-- SOURCE INFORMATION --
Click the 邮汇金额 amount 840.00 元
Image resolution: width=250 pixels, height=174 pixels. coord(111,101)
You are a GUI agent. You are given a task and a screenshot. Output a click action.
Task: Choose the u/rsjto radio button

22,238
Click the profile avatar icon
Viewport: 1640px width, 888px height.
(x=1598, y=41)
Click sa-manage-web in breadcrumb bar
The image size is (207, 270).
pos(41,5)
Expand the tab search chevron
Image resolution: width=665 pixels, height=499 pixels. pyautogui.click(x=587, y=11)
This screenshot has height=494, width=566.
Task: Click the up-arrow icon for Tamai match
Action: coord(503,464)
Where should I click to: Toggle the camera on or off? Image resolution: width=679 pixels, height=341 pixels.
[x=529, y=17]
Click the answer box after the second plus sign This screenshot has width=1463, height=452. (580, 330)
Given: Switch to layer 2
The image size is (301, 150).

-- TASK OBJECTIVE --
The task calls for all the records above to be repeated exactly.

-- YOUR RESPONSE --
Click the 邮汇金额 amount 840.00 元
Image resolution: width=250 pixels, height=174 pixels. coord(111,101)
You are a GUI agent. You are given a task and a screenshot. Output a click action.
Task: Choose the u/rsjto radio button

22,238
Click the profile avatar icon
Viewport: 1640px width, 888px height.
(x=1598, y=41)
Click sa-manage-web in breadcrumb bar
The image size is (207, 270).
pos(41,5)
Expand the tab search chevron
Image resolution: width=665 pixels, height=499 pixels. pyautogui.click(x=587, y=11)
This screenshot has height=494, width=566.
Task: Click the up-arrow icon for Tamai match
Action: coord(503,464)
Where should I click to: Toggle the camera on or off? Image resolution: width=679 pixels, height=341 pixels.
[x=529, y=17]
Click the answer box after the second plus sign This screenshot has width=1463, height=452. (580, 330)
Given: Switch to layer 2
The image size is (301, 150).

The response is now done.